In the entries below, find every line holding the string "will" and collect it.
○ ○ ○ ○
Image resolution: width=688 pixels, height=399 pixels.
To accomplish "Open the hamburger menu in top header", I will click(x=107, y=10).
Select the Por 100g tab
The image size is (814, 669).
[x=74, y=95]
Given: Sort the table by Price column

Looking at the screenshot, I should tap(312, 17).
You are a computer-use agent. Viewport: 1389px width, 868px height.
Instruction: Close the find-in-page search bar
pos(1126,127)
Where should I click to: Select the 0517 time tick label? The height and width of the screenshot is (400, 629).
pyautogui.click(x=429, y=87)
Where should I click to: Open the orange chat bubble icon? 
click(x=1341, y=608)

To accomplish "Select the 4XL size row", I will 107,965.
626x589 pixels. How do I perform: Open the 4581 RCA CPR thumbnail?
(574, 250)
○ ○ ○ ○
**ANSWER SECTION**.
To accomplish "Open the hamburger menu in top header", I will click(x=107, y=10).
To accomplish "Select the 4XL size row", I will 107,965.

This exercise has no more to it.